_Exercise_
All lines from the one that has "The height and" onward to the end of the records below are to be returned exactly; pictures are to be skipped.

_Records for this task_
• • •

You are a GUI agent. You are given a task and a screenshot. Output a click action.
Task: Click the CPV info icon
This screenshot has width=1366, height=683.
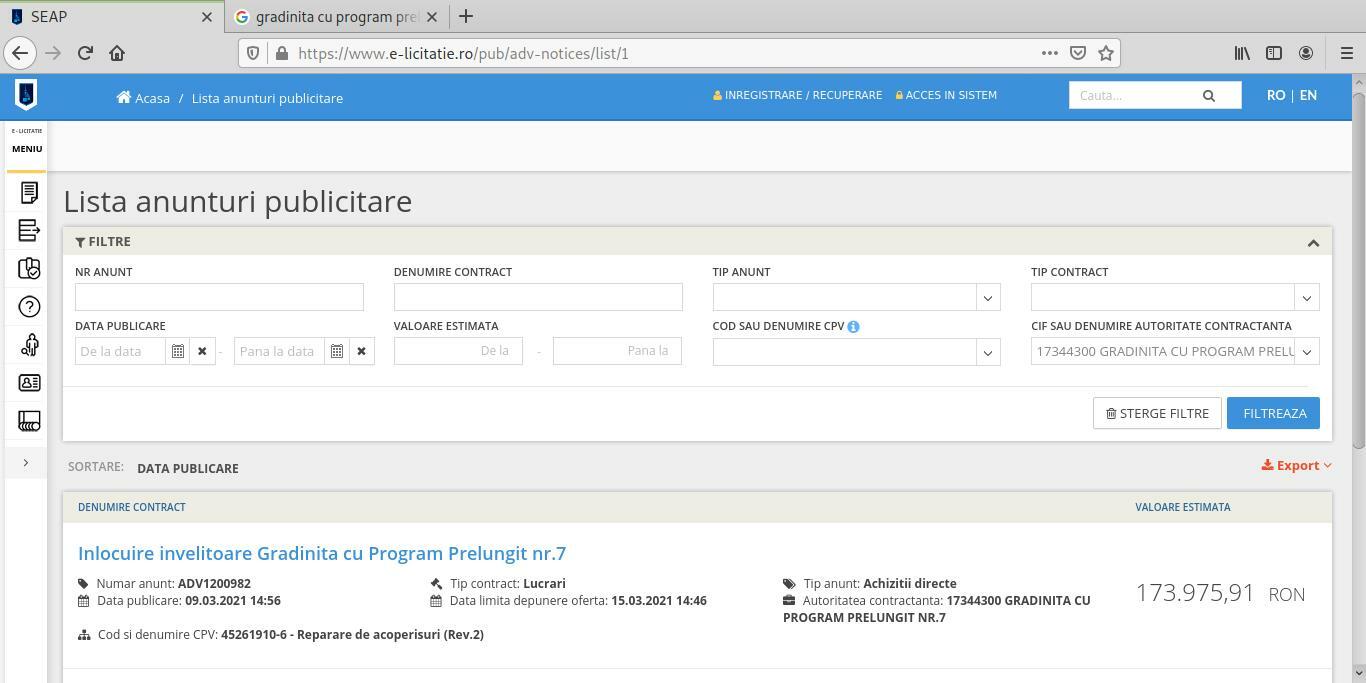(x=853, y=327)
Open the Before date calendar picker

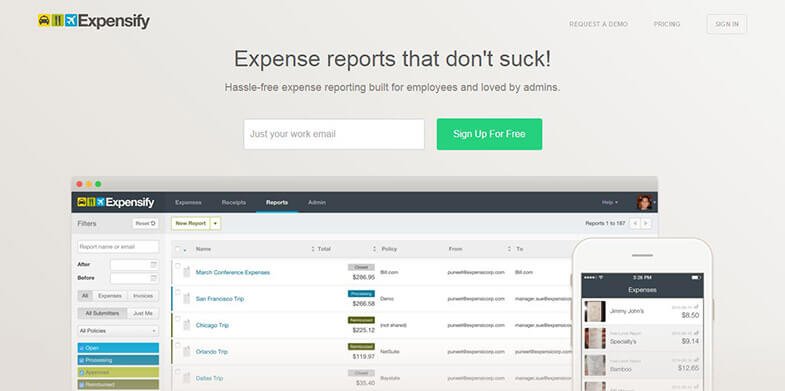tap(154, 278)
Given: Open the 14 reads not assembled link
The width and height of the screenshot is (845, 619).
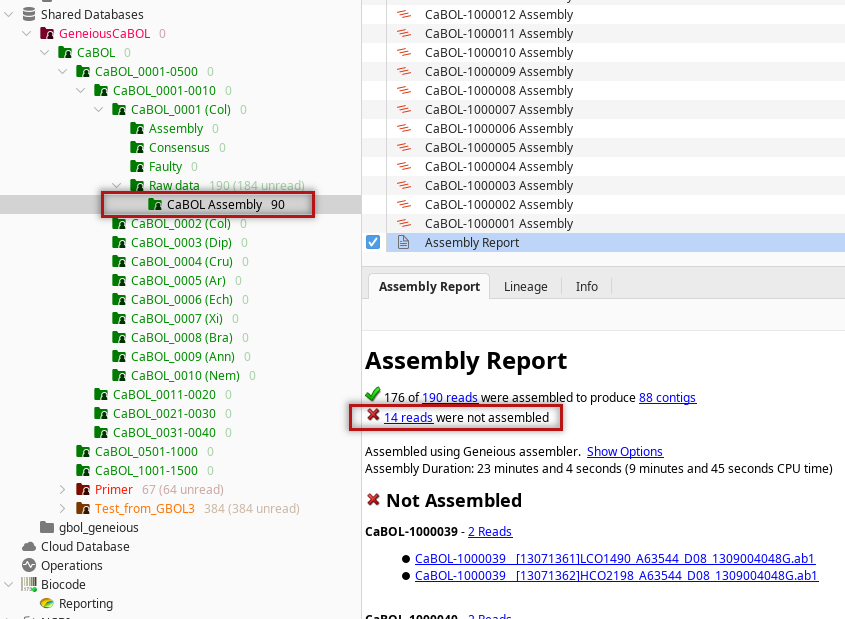Looking at the screenshot, I should click(x=408, y=417).
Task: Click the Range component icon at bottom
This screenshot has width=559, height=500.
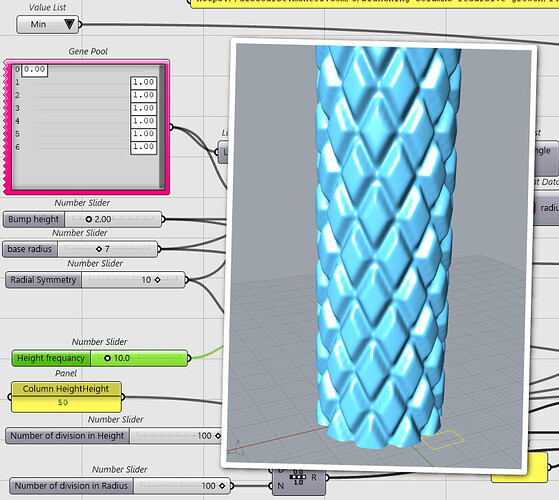Action: click(x=298, y=477)

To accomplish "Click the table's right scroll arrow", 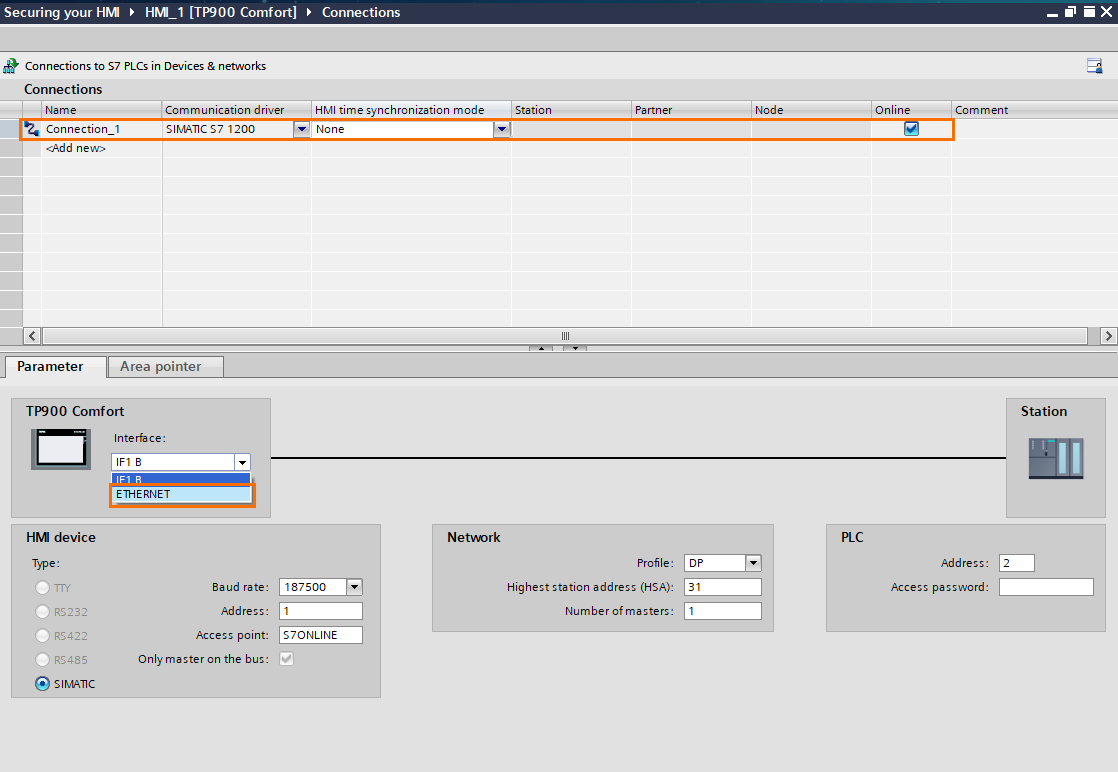I will coord(1108,336).
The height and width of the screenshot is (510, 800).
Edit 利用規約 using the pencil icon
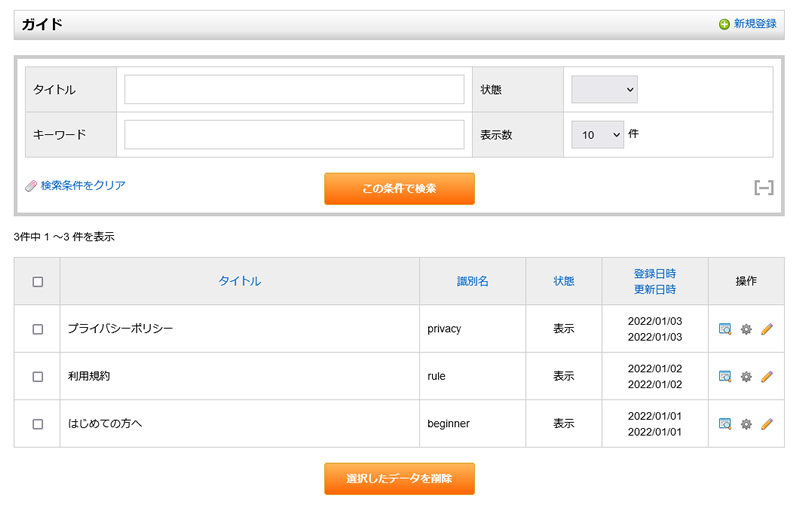(767, 377)
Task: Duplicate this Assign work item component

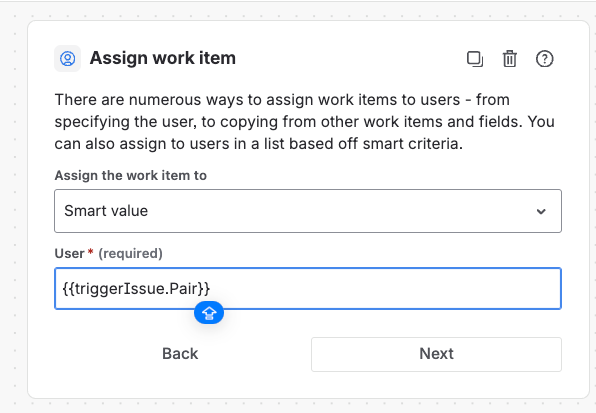Action: (475, 59)
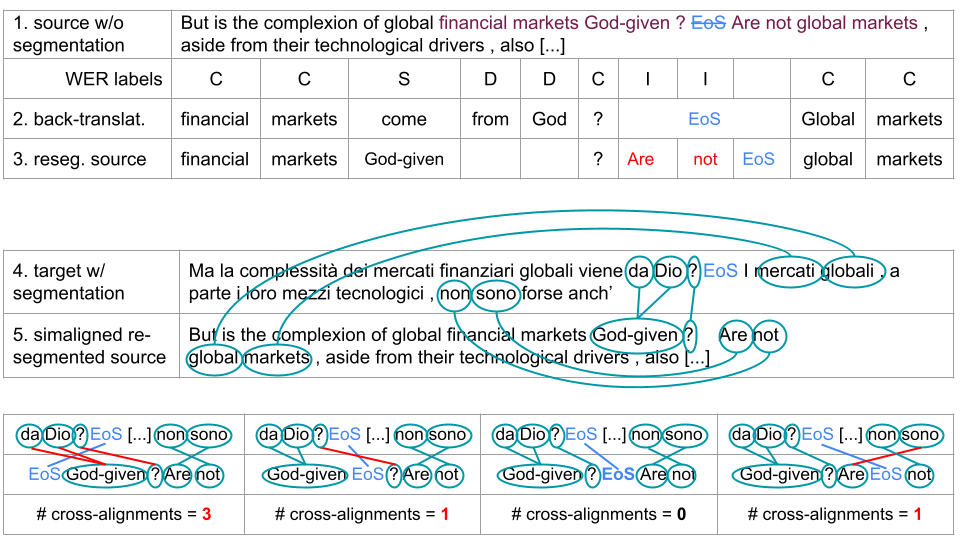Click the "3. reseg. source" row label

79,159

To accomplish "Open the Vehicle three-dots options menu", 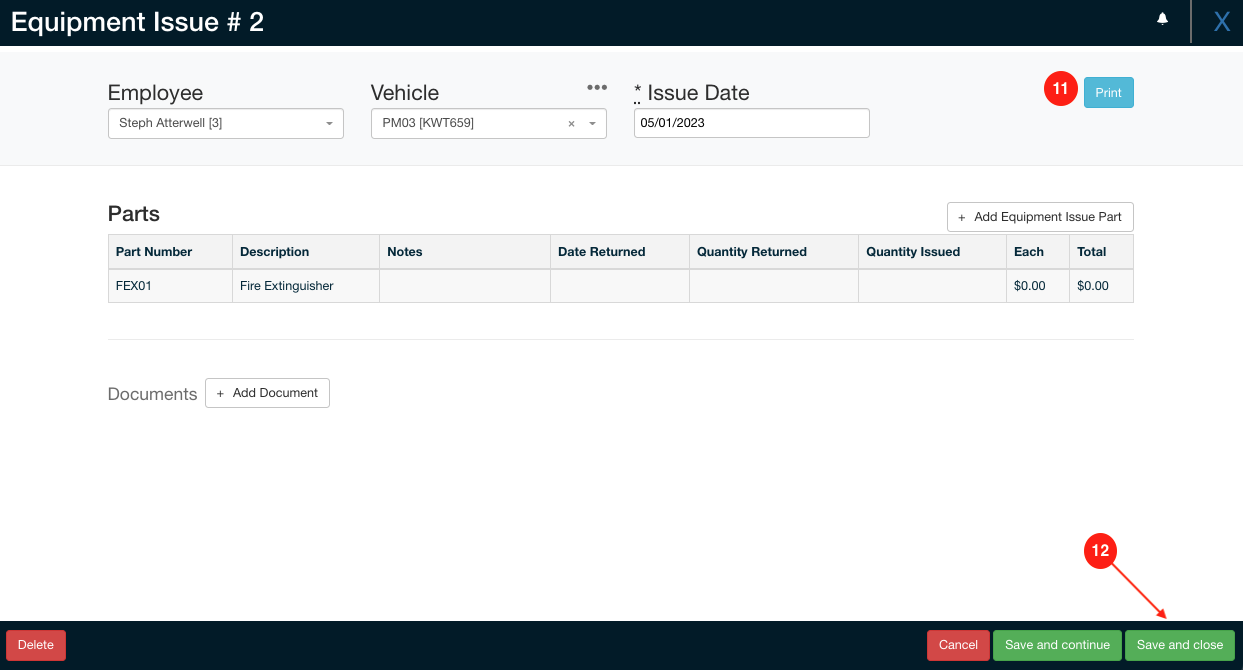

• • •

_Result below_
The height and width of the screenshot is (510, 800).
Edit 利用規約 using the pencil icon
(767, 377)
Task: Duplicate this Assign work item component

Action: (475, 59)
Click the "3. reseg. source" row label

79,159

To accomplish "Open the Vehicle three-dots options menu", 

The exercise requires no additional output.